SUPPLIED RECORDS
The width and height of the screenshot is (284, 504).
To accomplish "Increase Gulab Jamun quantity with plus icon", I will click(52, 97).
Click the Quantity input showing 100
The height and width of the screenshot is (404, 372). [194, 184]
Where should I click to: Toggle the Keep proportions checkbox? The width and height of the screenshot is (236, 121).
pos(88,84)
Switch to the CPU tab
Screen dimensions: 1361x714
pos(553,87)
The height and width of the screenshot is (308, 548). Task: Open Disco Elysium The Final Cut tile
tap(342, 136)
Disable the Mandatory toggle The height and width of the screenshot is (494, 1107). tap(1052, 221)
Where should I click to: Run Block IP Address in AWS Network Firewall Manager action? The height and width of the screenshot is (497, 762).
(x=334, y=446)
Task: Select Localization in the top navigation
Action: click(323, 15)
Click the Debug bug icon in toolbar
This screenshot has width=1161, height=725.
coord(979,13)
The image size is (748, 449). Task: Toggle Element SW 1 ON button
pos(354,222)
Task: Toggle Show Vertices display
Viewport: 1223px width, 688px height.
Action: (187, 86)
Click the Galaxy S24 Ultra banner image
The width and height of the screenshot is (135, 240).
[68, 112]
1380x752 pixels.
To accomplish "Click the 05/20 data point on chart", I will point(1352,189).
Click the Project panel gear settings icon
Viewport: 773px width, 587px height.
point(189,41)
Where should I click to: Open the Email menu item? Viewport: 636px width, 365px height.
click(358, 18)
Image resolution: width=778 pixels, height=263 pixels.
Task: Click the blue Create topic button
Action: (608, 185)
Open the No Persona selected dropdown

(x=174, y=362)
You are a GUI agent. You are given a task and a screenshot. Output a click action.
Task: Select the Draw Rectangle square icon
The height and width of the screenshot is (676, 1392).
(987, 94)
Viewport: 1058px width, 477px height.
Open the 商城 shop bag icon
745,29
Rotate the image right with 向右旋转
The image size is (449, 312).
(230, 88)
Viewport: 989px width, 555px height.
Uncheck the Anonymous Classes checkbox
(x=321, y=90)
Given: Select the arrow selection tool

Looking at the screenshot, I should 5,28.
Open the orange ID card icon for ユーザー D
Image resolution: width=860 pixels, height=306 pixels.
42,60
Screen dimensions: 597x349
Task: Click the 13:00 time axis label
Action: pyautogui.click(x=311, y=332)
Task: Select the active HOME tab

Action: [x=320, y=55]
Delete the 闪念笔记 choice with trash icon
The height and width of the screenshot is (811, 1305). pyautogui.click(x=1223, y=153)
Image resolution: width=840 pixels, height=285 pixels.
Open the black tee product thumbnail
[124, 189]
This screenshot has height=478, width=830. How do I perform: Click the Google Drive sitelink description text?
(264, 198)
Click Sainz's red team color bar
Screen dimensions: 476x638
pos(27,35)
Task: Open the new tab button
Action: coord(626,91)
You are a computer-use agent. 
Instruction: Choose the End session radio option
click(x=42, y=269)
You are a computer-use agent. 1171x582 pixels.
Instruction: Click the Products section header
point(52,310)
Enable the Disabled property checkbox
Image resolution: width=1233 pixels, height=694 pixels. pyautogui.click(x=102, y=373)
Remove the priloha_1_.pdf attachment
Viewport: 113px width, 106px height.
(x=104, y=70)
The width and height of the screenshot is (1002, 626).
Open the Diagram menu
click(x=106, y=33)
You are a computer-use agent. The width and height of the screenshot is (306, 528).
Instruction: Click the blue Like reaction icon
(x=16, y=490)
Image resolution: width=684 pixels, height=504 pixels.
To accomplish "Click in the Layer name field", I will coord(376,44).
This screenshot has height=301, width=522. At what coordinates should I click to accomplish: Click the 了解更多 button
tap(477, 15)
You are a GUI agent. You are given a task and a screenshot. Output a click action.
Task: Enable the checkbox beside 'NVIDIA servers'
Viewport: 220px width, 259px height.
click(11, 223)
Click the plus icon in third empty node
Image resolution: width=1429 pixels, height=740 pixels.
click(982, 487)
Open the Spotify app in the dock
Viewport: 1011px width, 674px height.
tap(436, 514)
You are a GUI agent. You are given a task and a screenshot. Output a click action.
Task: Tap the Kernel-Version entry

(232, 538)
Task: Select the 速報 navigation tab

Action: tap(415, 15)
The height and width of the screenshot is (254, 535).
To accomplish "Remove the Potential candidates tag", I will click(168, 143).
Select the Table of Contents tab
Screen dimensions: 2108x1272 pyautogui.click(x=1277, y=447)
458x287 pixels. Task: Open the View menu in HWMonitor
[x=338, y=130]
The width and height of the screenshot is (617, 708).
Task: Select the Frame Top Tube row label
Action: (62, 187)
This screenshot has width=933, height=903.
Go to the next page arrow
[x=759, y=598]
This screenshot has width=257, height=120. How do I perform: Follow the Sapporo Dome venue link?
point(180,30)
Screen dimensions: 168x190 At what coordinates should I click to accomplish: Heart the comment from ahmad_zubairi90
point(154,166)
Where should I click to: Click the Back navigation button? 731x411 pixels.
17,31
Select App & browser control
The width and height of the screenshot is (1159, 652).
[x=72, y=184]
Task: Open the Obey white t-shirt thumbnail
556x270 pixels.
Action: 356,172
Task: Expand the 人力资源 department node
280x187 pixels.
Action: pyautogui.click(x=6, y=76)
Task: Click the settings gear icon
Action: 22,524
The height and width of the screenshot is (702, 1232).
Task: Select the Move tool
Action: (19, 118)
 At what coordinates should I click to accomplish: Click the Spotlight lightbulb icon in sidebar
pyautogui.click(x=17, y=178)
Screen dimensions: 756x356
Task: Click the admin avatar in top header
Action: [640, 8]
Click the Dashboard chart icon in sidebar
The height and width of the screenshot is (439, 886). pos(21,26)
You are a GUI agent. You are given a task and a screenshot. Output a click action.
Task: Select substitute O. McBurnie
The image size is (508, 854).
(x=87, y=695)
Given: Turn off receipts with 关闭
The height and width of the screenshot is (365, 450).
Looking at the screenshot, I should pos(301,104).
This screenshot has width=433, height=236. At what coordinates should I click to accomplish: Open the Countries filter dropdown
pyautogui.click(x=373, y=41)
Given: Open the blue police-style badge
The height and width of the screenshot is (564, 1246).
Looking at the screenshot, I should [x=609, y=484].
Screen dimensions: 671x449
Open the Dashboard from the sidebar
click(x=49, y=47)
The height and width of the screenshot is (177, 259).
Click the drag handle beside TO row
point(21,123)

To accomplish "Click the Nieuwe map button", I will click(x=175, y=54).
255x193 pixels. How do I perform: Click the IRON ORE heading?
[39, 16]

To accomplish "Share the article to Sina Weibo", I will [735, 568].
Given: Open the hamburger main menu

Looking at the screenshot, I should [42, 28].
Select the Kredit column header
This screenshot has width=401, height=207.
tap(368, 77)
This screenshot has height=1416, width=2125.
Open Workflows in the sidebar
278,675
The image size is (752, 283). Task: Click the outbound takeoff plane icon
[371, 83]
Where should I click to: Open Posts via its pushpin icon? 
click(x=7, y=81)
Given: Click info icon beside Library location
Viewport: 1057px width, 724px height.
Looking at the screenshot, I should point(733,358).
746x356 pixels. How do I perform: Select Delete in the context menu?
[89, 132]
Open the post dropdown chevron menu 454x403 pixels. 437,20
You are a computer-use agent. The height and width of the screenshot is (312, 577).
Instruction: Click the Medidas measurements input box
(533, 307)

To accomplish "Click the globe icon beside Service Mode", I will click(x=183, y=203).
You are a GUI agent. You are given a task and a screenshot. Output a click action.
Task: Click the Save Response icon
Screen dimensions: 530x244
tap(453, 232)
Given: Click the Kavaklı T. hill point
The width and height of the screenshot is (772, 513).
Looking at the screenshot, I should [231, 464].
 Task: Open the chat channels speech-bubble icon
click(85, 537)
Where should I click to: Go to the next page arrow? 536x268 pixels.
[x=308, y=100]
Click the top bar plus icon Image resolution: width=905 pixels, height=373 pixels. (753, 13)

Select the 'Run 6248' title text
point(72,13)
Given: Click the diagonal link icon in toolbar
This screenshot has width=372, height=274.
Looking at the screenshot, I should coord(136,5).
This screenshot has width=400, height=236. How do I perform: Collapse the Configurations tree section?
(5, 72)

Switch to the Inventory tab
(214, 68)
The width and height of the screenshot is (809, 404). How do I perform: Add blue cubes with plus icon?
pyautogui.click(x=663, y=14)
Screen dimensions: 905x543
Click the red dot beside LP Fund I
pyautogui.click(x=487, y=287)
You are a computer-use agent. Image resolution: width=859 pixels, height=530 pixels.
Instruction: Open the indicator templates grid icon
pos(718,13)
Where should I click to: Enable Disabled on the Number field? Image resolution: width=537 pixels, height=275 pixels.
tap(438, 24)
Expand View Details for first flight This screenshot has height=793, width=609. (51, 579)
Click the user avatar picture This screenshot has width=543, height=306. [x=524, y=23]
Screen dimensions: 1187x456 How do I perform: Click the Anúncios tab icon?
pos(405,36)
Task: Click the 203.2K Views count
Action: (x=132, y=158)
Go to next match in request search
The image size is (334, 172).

WHAT NEEDS TO BE DONE
Please rewrite the entries starting with the line that contains "You are a computer-use agent. The height" and going on through the line that contains "pos(718,13)", replacing "Inventory" with "Equipment" and changing nothing else.

RESPONSE BELOW
You are a computer-use agent. The height and width of the screenshot is (312, 577).
Instruction: Click the Medidas measurements input box
(533, 307)

To accomplish "Click the globe icon beside Service Mode", I will click(x=183, y=203).
You are a GUI agent. You are given a task and a screenshot. Output a click action.
Task: Click the Save Response icon
Screen dimensions: 530x244
tap(453, 232)
Given: Click the Kavaklı T. hill point
The width and height of the screenshot is (772, 513).
Looking at the screenshot, I should [231, 464].
 Task: Open the chat channels speech-bubble icon
click(85, 537)
Where should I click to: Go to the next page arrow? 536x268 pixels.
[x=308, y=100]
Click the top bar plus icon Image resolution: width=905 pixels, height=373 pixels. (753, 13)

Select the 'Run 6248' title text
point(72,13)
Given: Click the diagonal link icon in toolbar
This screenshot has width=372, height=274.
Looking at the screenshot, I should coord(136,5).
This screenshot has width=400, height=236. How do I perform: Collapse the Configurations tree section?
(5, 72)

Switch to the Equipment tab
(214, 68)
The width and height of the screenshot is (809, 404). How do I perform: Add blue cubes with plus icon?
pyautogui.click(x=663, y=14)
Screen dimensions: 905x543
Click the red dot beside LP Fund I
pyautogui.click(x=487, y=287)
You are a computer-use agent. Image resolution: width=859 pixels, height=530 pixels.
Instruction: Open the indicator templates grid icon
pos(718,13)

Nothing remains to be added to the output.